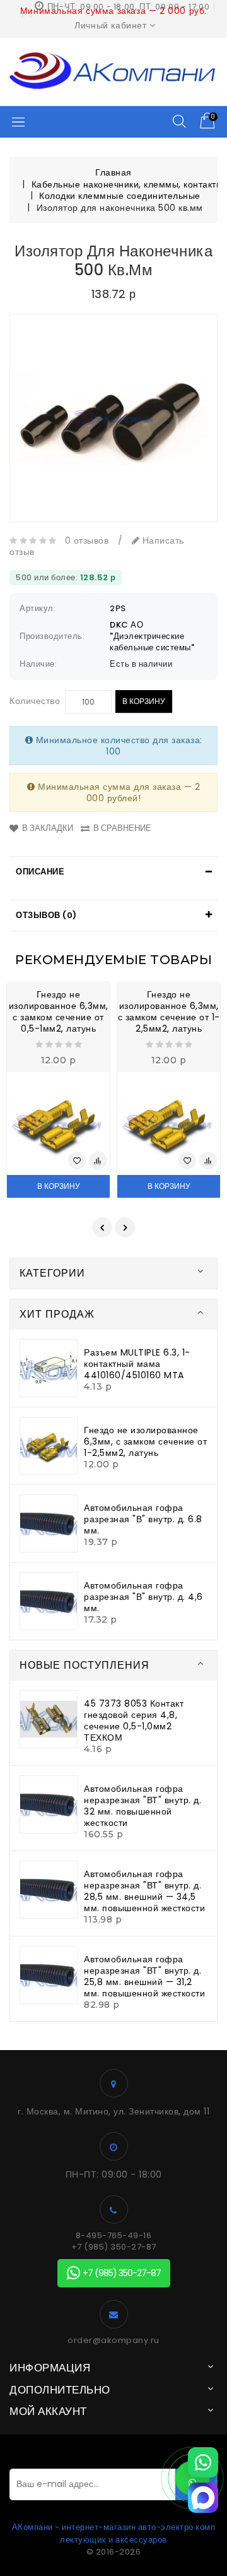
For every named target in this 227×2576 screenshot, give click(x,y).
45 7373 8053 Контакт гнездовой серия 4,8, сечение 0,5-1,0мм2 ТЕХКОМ (133, 1720)
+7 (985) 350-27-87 (113, 2247)
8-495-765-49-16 (114, 2235)
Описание (40, 872)
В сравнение (122, 828)
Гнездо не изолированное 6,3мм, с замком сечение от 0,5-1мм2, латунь (58, 1011)
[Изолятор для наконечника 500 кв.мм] (113, 418)
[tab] (113, 872)
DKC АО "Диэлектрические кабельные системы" (152, 636)
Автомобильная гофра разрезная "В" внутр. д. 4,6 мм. (143, 1596)
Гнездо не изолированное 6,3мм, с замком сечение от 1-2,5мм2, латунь (169, 1011)
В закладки (47, 828)
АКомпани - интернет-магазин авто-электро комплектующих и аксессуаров (114, 2533)
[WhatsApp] (203, 2462)
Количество (34, 701)
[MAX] (203, 2498)
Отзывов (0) (46, 915)
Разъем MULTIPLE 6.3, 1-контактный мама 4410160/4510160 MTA (137, 1363)
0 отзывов (87, 540)
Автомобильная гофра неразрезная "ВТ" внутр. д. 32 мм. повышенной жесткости (142, 1805)
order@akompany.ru (113, 2340)
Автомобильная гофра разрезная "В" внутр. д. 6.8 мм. (143, 1519)
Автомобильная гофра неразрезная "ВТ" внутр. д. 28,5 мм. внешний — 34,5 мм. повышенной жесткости (144, 1891)
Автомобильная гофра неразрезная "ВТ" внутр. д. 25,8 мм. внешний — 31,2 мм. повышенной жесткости (144, 1976)
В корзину (143, 701)
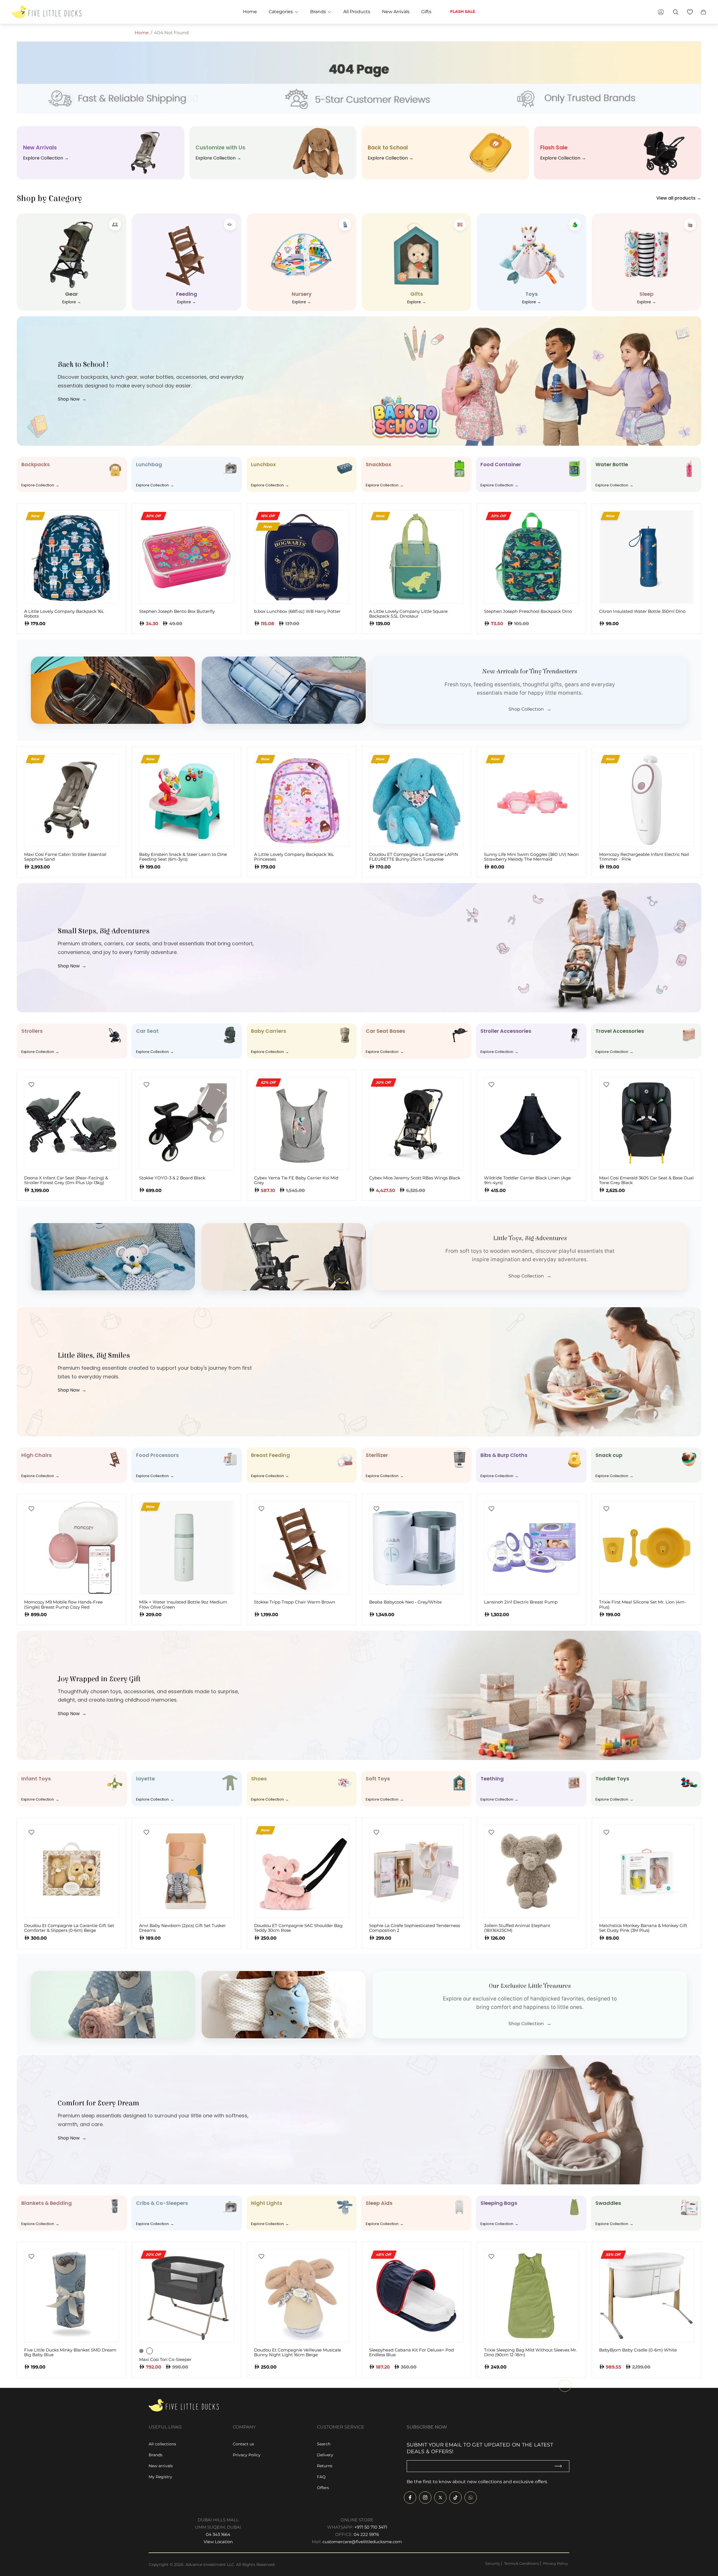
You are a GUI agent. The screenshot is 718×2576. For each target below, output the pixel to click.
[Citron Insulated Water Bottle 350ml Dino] (646, 557)
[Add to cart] (221, 523)
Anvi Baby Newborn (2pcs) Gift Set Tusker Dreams (182, 1928)
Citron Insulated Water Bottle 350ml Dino (642, 611)
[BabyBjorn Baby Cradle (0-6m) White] (646, 2295)
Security (492, 2563)
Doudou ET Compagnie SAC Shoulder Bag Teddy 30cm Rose (298, 1928)
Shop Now (72, 399)
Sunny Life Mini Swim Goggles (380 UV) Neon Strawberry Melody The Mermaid (531, 857)
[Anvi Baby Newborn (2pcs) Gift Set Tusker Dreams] (186, 1871)
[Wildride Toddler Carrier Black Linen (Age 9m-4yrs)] (531, 1123)
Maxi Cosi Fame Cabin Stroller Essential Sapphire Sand (65, 857)
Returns (324, 2465)
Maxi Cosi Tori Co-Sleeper (165, 2359)
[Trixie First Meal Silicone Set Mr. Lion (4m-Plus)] (646, 1547)
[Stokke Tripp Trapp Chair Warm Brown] (301, 1547)
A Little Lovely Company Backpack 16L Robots (64, 614)
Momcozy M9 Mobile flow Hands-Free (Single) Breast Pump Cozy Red (63, 1604)
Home (142, 32)
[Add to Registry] (31, 1084)
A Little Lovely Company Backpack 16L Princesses (294, 857)
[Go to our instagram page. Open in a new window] (425, 2497)
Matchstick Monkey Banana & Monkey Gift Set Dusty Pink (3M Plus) (643, 1928)
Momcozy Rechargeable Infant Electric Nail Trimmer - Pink (644, 857)
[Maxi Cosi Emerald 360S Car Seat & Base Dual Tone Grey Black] (646, 1123)
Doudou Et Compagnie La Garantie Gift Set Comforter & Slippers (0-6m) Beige (69, 1928)
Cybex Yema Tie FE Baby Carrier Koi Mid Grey (296, 1180)
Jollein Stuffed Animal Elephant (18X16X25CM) (517, 1928)
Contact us (243, 2443)
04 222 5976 (366, 2534)
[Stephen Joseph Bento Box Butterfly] (186, 557)
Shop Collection (529, 709)
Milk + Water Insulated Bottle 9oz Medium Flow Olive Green (183, 1604)
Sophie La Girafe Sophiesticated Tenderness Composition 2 (414, 1928)
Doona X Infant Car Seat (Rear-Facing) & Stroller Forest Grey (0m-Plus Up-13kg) (66, 1180)
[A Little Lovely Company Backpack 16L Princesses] (301, 800)
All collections (162, 2443)
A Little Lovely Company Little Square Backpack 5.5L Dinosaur (408, 614)
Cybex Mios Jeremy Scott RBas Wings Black (414, 1177)
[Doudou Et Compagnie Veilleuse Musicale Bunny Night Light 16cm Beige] (301, 2295)
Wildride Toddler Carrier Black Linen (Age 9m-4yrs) (527, 1180)
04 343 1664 (218, 2534)
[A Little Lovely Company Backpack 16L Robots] (71, 557)
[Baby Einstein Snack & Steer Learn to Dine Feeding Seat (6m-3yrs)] (186, 800)
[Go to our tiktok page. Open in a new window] (455, 2497)
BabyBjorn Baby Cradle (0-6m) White (638, 2350)
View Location (218, 2541)
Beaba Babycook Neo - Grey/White (405, 1602)
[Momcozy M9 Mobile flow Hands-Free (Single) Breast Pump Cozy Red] (71, 1547)
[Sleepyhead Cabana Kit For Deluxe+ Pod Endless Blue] (416, 2295)
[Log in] (661, 12)
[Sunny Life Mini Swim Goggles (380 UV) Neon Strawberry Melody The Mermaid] (531, 800)
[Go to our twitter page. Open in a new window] (440, 2497)
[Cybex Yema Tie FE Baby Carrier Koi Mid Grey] (301, 1123)
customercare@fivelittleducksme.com (362, 2541)
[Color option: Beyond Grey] (141, 2351)
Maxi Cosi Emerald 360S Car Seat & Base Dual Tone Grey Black (646, 1180)
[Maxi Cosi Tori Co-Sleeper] (186, 2295)
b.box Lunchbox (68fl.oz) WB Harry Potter (297, 611)
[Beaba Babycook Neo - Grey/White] (416, 1547)
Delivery (325, 2454)
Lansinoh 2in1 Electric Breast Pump (521, 1602)
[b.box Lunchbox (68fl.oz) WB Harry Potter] (301, 557)
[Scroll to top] (565, 2385)
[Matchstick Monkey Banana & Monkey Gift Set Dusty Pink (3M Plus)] (646, 1871)
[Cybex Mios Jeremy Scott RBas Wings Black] (416, 1123)
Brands (155, 2454)
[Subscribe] (561, 2466)
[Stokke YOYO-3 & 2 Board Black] (186, 1123)
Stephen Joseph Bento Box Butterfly (177, 611)
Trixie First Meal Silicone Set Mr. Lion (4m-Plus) (642, 1604)
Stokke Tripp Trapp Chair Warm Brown (294, 1602)
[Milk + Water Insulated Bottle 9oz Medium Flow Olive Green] (186, 1547)
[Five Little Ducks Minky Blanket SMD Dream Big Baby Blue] (71, 2295)
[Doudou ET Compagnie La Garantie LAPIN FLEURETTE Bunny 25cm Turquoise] (416, 800)
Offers (323, 2487)
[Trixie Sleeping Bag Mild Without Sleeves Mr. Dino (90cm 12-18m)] (531, 2295)
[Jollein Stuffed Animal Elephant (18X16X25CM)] (531, 1871)
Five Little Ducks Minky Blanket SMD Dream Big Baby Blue (70, 2352)
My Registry (160, 2476)
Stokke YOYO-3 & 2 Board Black (172, 1177)
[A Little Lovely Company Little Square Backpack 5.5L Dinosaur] (416, 557)
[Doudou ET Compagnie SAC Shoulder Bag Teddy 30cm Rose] (301, 1871)
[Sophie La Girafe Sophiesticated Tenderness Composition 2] (416, 1871)
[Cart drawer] (703, 12)
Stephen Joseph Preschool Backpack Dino (528, 611)
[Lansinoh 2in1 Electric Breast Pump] (531, 1547)
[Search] (675, 12)
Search (323, 2443)
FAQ (321, 2476)
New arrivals (161, 2465)
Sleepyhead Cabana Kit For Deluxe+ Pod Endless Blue (411, 2352)
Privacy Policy (247, 2454)
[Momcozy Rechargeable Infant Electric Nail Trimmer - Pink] (646, 800)
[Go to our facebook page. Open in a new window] (410, 2497)
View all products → (678, 198)
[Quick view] (106, 523)
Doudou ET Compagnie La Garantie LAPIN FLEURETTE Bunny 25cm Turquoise (413, 857)
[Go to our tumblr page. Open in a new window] (470, 2497)
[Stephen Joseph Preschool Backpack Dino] (531, 557)
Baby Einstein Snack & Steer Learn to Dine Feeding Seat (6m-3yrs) (183, 857)
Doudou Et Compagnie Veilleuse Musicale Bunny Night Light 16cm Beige (297, 2352)
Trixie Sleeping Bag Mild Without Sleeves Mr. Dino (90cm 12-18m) (530, 2352)
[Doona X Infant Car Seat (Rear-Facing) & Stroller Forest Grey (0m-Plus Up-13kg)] (71, 1123)
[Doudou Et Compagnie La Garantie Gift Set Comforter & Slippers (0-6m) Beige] (71, 1871)
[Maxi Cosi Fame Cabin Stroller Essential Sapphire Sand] (71, 800)
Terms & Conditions (521, 2563)
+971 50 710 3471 (370, 2527)
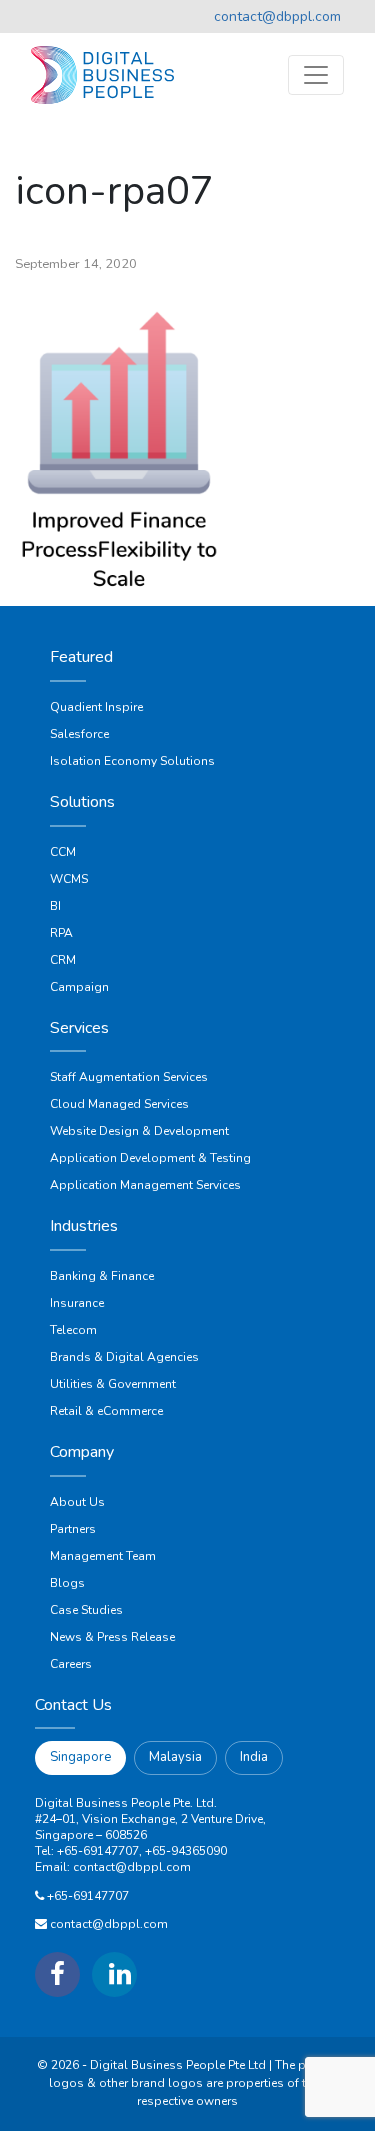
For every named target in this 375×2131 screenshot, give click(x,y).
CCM (63, 852)
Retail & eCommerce (106, 1411)
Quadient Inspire (96, 707)
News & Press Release (112, 1637)
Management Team (103, 1556)
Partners (73, 1529)
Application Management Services (145, 1185)
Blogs (67, 1583)
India (254, 1757)
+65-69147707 (88, 1896)
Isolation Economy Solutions (132, 761)
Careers (71, 1664)
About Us (77, 1502)
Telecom (73, 1330)
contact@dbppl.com (277, 16)
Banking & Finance (102, 1276)
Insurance (77, 1303)
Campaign (79, 987)
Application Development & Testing (150, 1158)
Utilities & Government (113, 1384)
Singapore (80, 1757)
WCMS (69, 879)
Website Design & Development (139, 1131)
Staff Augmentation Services (129, 1077)
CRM (63, 960)
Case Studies (86, 1610)
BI (55, 906)
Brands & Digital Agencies (124, 1357)
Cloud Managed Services (119, 1104)
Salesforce (79, 734)
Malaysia (175, 1757)
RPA (61, 933)
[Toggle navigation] (316, 75)
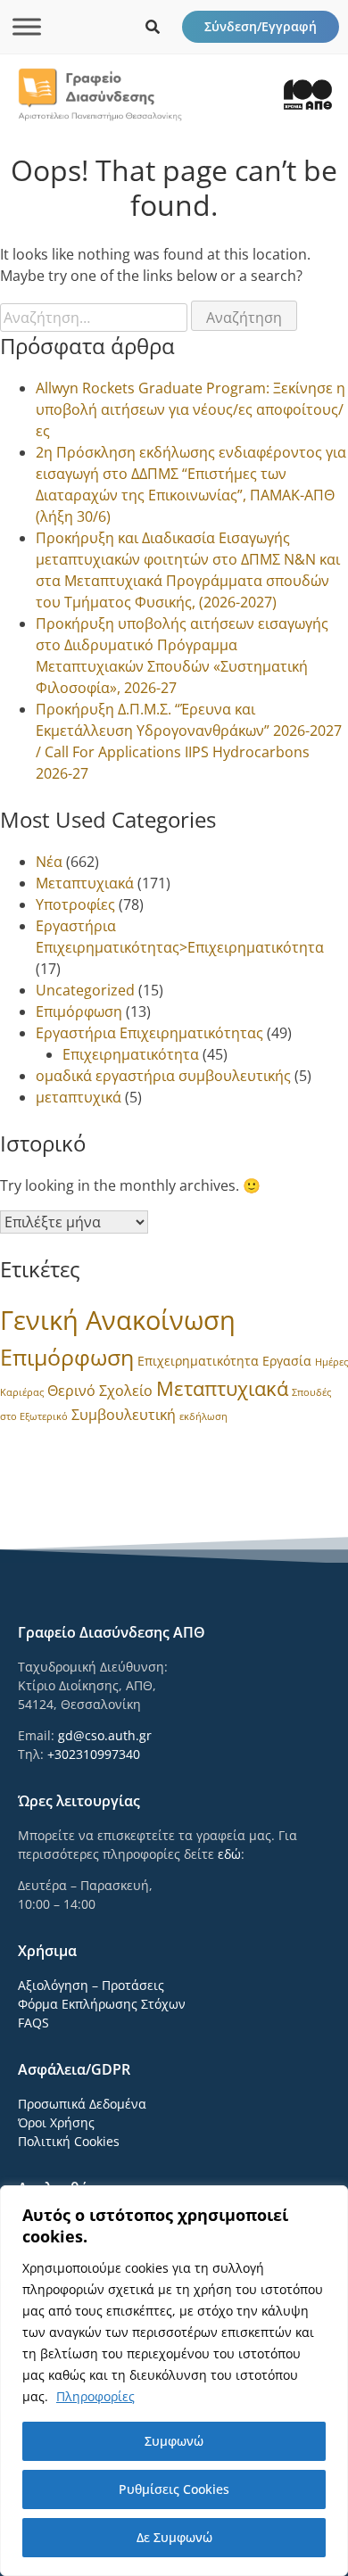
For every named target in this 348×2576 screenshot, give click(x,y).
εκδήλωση (203, 1416)
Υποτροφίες (75, 904)
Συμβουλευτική (123, 1414)
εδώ (229, 1853)
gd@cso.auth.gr (105, 1735)
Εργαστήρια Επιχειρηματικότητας (149, 1033)
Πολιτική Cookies (69, 2141)
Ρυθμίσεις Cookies (174, 2489)
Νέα (49, 861)
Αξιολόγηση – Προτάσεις (91, 1985)
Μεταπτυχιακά (85, 883)
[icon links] (152, 27)
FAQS (33, 2022)
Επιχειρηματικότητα (130, 1054)
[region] (174, 2380)
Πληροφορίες (95, 2396)
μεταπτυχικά (78, 1097)
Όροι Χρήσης (56, 2122)
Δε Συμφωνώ (174, 2537)
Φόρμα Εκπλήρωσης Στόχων (102, 2003)
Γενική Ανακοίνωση (118, 1320)
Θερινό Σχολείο (100, 1390)
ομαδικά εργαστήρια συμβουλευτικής (163, 1076)
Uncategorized (85, 990)
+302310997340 (93, 1754)
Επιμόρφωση (79, 1011)
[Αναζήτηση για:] (95, 317)
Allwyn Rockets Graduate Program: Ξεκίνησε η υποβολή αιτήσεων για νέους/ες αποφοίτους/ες (190, 409)
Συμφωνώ (174, 2440)
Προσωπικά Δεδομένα (82, 2103)
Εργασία (286, 1360)
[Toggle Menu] (26, 26)
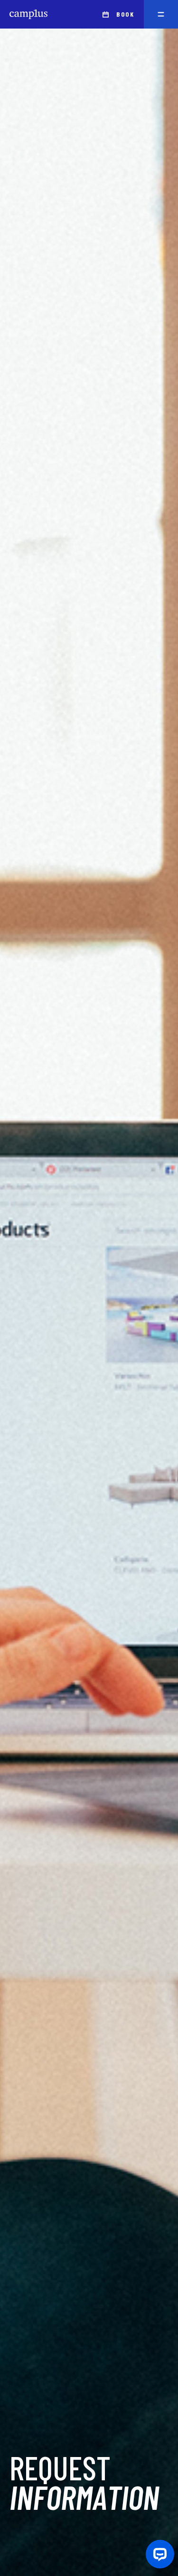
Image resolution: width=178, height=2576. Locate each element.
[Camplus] (28, 14)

★ ★ ★ ★ ★

#### [DIRECTIONS FOR THIS TASK]
Going by the entries above, repeat exactly the lines that start at the line with "[Изолятор для наконечника" and go on through the line with "A Little Lovely Company Backpack 16L Princesses (294, 857)". Pictures are not part of the copy.

#### [SOLUTION FOR THIS TASK]
[Изолятор для наконечника 500 кв.мм] (113, 418)
[tab] (113, 872)
DKC АО "Диэлектрические кабельные системы" (152, 636)
Автомобильная гофра разрезная "В" внутр. д. 4,6 мм. (143, 1596)
Гнездо не изолированное 6,3мм, с замком сечение от 1-2,5мм2, латунь (169, 1011)
В закладки (47, 828)
АКомпани - интернет-магазин авто-электро комплектующих и аксессуаров (114, 2533)
[WhatsApp] (203, 2462)
Количество (34, 701)
[MAX] (203, 2498)
Отзывов (0) (46, 915)
Разъем MULTIPLE 6.3, 1-контактный мама 4410160/4510160 MTA (137, 1363)
0 отзывов (87, 540)
Автомобильная гофра неразрезная "ВТ" внутр. д. 32 мм. повышенной жесткости (142, 1805)
order@akompany.ru (113, 2340)
Автомобильная гофра разрезная "В" внутр. д. 6.8 мм. (143, 1519)
Автомобильная гофра неразрезная "ВТ" внутр. д. 28,5 мм. внешний — 34,5 мм. повышенной жесткости (144, 1891)
Автомобильная гофра неразрезная "ВТ" внутр. д. 25,8 мм. внешний — 31,2 мм. повышенной жесткости (144, 1976)
В корзину (143, 701)
You are a GUI agent. The screenshot is 718×2576. For each target below, output the pixel to click.
[Citron Insulated Water Bottle 350ml Dino] (646, 557)
[Add to cart] (221, 523)
Anvi Baby Newborn (2pcs) Gift Set Tusker Dreams (182, 1928)
Citron Insulated Water Bottle 350ml Dino (642, 611)
[BabyBjorn Baby Cradle (0-6m) White] (646, 2295)
Security (492, 2563)
Doudou ET Compagnie SAC Shoulder Bag Teddy 30cm Rose (298, 1928)
Shop Now (72, 399)
Sunny Life Mini Swim Goggles (380 UV) Neon Strawberry Melody The Mermaid (531, 857)
[Anvi Baby Newborn (2pcs) Gift Set Tusker Dreams] (186, 1871)
[Wildride Toddler Carrier Black Linen (Age 9m-4yrs)] (531, 1123)
Maxi Cosi Fame Cabin Stroller Essential Sapphire Sand (65, 857)
Returns (324, 2465)
Maxi Cosi Tori Co-Sleeper (165, 2359)
[Trixie First Meal Silicone Set Mr. Lion (4m-Plus)] (646, 1547)
[Stokke Tripp Trapp Chair Warm Brown] (301, 1547)
A Little Lovely Company Backpack 16L Robots (64, 614)
Momcozy M9 Mobile flow Hands-Free (Single) Breast Pump Cozy Red (63, 1604)
Home (142, 32)
[Add to Registry] (31, 1084)
A Little Lovely Company Backpack 16L Princesses (294, 857)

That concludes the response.